>>
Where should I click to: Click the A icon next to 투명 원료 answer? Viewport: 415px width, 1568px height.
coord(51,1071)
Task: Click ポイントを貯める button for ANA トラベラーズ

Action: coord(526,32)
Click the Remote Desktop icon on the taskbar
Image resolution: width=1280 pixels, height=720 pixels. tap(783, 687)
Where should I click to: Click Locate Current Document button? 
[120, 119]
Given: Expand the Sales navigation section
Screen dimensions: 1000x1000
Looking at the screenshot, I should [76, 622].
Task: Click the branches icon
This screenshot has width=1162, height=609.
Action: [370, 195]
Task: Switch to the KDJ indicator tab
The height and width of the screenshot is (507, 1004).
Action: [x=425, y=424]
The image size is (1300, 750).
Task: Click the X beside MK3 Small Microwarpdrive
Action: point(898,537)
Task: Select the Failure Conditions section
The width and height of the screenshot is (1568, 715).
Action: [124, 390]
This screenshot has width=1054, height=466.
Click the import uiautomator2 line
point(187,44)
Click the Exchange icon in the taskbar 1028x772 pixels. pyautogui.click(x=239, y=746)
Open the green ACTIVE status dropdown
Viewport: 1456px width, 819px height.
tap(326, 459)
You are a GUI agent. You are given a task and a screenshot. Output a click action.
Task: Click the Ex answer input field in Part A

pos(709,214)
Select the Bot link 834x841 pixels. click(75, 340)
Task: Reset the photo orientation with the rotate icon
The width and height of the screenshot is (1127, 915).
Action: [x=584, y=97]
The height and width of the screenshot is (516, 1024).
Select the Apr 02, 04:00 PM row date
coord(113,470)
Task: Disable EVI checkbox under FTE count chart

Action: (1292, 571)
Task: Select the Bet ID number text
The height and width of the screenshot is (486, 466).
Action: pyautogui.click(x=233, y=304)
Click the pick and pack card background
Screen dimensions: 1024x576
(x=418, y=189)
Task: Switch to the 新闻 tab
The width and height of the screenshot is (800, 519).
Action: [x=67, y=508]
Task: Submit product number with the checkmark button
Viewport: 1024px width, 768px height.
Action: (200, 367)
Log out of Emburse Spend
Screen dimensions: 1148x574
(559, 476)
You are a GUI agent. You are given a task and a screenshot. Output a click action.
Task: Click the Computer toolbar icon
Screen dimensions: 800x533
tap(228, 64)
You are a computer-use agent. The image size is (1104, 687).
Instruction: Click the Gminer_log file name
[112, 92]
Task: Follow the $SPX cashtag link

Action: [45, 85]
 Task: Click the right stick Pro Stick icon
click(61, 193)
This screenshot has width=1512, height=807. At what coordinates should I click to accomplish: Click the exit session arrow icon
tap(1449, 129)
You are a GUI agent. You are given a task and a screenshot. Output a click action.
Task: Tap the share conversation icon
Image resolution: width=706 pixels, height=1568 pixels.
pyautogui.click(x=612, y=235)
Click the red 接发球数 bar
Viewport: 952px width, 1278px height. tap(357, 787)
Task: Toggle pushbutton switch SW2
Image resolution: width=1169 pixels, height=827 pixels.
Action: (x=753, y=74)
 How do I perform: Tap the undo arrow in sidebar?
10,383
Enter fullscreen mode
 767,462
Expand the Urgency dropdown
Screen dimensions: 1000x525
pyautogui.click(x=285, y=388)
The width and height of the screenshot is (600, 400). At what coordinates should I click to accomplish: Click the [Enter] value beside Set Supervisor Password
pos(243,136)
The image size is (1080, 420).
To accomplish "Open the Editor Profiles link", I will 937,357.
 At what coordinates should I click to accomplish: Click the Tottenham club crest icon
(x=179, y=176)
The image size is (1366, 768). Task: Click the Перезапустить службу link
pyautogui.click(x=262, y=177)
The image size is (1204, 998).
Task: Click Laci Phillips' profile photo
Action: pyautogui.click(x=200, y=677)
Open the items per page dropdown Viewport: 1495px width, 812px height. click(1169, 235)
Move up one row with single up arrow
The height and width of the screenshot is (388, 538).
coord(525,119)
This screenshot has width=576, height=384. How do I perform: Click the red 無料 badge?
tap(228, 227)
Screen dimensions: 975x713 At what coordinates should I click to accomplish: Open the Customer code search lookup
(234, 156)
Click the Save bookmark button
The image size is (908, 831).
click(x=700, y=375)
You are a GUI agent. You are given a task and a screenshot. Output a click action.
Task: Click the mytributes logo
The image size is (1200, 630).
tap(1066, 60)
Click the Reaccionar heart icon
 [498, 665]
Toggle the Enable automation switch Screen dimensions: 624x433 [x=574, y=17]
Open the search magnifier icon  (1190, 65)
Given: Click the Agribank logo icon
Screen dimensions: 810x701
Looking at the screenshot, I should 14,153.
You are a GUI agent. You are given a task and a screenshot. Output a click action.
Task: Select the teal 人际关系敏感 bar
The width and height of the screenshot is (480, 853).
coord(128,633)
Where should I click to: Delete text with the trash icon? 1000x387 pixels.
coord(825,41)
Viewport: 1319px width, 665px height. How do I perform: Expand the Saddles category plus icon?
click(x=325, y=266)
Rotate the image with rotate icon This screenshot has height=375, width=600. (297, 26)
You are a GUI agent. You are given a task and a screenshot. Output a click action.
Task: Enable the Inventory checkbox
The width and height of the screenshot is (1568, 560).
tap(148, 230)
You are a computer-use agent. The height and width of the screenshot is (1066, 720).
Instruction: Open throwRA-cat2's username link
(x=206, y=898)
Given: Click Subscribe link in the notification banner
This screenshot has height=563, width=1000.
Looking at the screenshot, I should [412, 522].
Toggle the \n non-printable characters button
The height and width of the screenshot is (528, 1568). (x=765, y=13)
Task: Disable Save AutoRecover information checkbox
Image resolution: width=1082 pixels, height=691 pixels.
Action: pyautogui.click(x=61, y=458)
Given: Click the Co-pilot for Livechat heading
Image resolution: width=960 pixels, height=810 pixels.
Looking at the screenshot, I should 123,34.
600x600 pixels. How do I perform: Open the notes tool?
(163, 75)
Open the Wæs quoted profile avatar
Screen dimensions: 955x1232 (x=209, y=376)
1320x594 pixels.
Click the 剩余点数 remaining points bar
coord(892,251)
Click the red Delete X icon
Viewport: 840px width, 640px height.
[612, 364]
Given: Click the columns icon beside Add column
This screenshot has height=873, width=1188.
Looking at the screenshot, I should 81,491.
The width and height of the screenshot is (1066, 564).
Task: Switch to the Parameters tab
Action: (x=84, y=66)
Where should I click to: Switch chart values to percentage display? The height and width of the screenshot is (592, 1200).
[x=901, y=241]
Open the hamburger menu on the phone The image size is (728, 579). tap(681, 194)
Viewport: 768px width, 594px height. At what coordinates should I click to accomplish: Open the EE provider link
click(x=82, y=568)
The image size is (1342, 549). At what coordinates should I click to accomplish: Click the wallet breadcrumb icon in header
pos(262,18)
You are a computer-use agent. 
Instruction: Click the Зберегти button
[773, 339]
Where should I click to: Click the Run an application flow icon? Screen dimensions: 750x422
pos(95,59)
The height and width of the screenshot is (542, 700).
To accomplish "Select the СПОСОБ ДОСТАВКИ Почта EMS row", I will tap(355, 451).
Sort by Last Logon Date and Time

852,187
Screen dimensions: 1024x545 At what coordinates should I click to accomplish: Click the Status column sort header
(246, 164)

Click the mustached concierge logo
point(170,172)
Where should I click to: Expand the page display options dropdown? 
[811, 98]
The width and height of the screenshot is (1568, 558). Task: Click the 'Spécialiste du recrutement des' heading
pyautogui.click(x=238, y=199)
<<
Using the entries above, return exactly the lines from the line with "Task: Tap the share conversation icon" to the line with "Move up one row with single up arrow", counting both of those lines.

### Written response:
Task: Tap the share conversation icon
Image resolution: width=706 pixels, height=1568 pixels.
pyautogui.click(x=612, y=235)
Click the red 接发球数 bar
Viewport: 952px width, 1278px height. tap(357, 787)
Task: Toggle pushbutton switch SW2
Image resolution: width=1169 pixels, height=827 pixels.
Action: (x=753, y=74)
 How do I perform: Tap the undo arrow in sidebar?
10,383
Enter fullscreen mode
 767,462
Expand the Urgency dropdown
Screen dimensions: 1000x525
pyautogui.click(x=285, y=388)
The width and height of the screenshot is (600, 400). At what coordinates should I click to accomplish: Click the [Enter] value beside Set Supervisor Password
pos(243,136)
The image size is (1080, 420).
To accomplish "Open the Editor Profiles link", I will 937,357.
 At what coordinates should I click to accomplish: Click the Tottenham club crest icon
(x=179, y=176)
The image size is (1366, 768). Task: Click the Перезапустить службу link
pyautogui.click(x=262, y=177)
The image size is (1204, 998).
Task: Click Laci Phillips' profile photo
Action: pyautogui.click(x=200, y=677)
Open the items per page dropdown Viewport: 1495px width, 812px height. click(1169, 235)
Move up one row with single up arrow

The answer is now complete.